** Input records **
<<<<

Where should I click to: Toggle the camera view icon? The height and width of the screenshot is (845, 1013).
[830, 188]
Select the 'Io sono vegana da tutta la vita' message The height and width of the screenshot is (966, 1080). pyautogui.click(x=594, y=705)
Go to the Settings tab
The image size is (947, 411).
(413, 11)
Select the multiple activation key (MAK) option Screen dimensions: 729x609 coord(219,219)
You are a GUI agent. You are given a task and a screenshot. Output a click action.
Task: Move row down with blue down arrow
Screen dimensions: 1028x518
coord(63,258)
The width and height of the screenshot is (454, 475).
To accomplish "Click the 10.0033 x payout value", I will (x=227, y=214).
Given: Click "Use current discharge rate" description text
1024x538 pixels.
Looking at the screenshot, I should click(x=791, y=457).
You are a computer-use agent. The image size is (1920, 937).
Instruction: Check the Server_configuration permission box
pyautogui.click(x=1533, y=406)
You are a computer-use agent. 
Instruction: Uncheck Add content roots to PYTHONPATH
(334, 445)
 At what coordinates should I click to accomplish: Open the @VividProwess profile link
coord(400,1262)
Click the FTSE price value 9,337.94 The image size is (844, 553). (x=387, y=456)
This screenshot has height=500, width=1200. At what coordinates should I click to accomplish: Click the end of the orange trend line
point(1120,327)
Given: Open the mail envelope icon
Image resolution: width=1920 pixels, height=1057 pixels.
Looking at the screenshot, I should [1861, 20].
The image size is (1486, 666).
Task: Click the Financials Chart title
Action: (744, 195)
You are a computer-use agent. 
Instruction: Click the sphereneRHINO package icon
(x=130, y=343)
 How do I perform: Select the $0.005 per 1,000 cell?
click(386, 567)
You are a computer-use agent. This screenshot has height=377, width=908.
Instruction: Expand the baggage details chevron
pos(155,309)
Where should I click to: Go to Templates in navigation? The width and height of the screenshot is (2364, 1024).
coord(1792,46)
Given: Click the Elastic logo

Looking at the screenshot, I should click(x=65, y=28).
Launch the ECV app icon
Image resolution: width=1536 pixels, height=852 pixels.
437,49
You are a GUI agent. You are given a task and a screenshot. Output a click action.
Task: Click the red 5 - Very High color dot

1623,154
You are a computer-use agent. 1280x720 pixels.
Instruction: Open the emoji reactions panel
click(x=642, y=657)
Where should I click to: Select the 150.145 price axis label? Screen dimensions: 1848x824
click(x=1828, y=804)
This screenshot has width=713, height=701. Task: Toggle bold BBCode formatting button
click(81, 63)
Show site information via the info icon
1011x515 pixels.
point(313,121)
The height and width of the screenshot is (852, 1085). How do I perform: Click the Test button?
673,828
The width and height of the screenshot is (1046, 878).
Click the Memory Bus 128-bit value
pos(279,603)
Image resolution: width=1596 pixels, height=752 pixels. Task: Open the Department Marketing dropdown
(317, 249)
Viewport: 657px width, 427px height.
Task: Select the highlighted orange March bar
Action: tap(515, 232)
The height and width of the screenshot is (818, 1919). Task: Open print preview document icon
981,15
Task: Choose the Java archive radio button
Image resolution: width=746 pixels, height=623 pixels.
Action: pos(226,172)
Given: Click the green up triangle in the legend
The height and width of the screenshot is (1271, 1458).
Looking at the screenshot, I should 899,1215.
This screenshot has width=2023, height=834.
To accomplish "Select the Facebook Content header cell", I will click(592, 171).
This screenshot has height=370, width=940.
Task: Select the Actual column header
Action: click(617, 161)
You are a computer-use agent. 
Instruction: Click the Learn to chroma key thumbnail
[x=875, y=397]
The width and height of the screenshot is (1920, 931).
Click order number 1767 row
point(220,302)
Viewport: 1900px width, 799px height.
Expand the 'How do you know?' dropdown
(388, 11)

>>>>

** Task statement **
Each line of the listing should be echoed back exactly.

** Solution to this task **
Where should I click to: Toggle the camera view icon? The height and width of the screenshot is (845, 1013).
[830, 188]
Select the 'Io sono vegana da tutta la vita' message The height and width of the screenshot is (966, 1080). pyautogui.click(x=594, y=705)
Go to the Settings tab
The image size is (947, 411).
(413, 11)
Select the multiple activation key (MAK) option Screen dimensions: 729x609 coord(219,219)
You are a GUI agent. You are given a task and a screenshot. Output a click action.
Task: Move row down with blue down arrow
Screen dimensions: 1028x518
coord(63,258)
The width and height of the screenshot is (454, 475).
To accomplish "Click the 10.0033 x payout value", I will (x=227, y=214).
Given: Click "Use current discharge rate" description text
1024x538 pixels.
Looking at the screenshot, I should click(x=791, y=457).
You are a computer-use agent. The image size is (1920, 937).
Instruction: Check the Server_configuration permission box
pyautogui.click(x=1533, y=406)
You are a computer-use agent. 
Instruction: Uncheck Add content roots to PYTHONPATH
(334, 445)
 At what coordinates should I click to accomplish: Open the @VividProwess profile link
coord(400,1262)
Click the FTSE price value 9,337.94 The image size is (844, 553). (x=387, y=456)
This screenshot has height=500, width=1200. At what coordinates should I click to accomplish: Click the end of the orange trend line
point(1120,327)
Given: Open the mail envelope icon
Image resolution: width=1920 pixels, height=1057 pixels.
Looking at the screenshot, I should [1861, 20].
The image size is (1486, 666).
Task: Click the Financials Chart title
Action: (744, 195)
You are a computer-use agent. 
Instruction: Click the sphereneRHINO package icon
(x=130, y=343)
 How do I perform: Select the $0.005 per 1,000 cell?
click(386, 567)
You are a computer-use agent. This screenshot has height=377, width=908.
Instruction: Expand the baggage details chevron
pos(155,309)
Where should I click to: Go to Templates in navigation? The width and height of the screenshot is (2364, 1024).
coord(1792,46)
Given: Click the Elastic logo

Looking at the screenshot, I should click(x=65, y=28).
Launch the ECV app icon
Image resolution: width=1536 pixels, height=852 pixels.
437,49
You are a GUI agent. You are given a task and a screenshot. Output a click action.
Task: Click the red 5 - Very High color dot

1623,154
You are a computer-use agent. 1280x720 pixels.
Instruction: Open the emoji reactions panel
click(x=642, y=657)
Where should I click to: Select the 150.145 price axis label? Screen dimensions: 1848x824
click(x=1828, y=804)
This screenshot has width=713, height=701. Task: Toggle bold BBCode formatting button
click(81, 63)
Show site information via the info icon
1011x515 pixels.
point(313,121)
The height and width of the screenshot is (852, 1085). How do I perform: Click the Test button?
673,828
The width and height of the screenshot is (1046, 878).
Click the Memory Bus 128-bit value
pos(279,603)
Image resolution: width=1596 pixels, height=752 pixels. Task: Open the Department Marketing dropdown
(317, 249)
Viewport: 657px width, 427px height.
Task: Select the highlighted orange March bar
Action: tap(515, 232)
The height and width of the screenshot is (818, 1919). Task: Open print preview document icon
981,15
Task: Choose the Java archive radio button
Image resolution: width=746 pixels, height=623 pixels.
Action: pos(226,172)
Given: Click the green up triangle in the legend
The height and width of the screenshot is (1271, 1458).
Looking at the screenshot, I should 899,1215.
This screenshot has width=2023, height=834.
To accomplish "Select the Facebook Content header cell", I will click(592, 171).
This screenshot has height=370, width=940.
Task: Select the Actual column header
Action: click(617, 161)
You are a computer-use agent. 
Instruction: Click the Learn to chroma key thumbnail
[x=875, y=397]
The width and height of the screenshot is (1920, 931).
Click order number 1767 row
point(220,302)
Viewport: 1900px width, 799px height.
Expand the 'How do you know?' dropdown
(388, 11)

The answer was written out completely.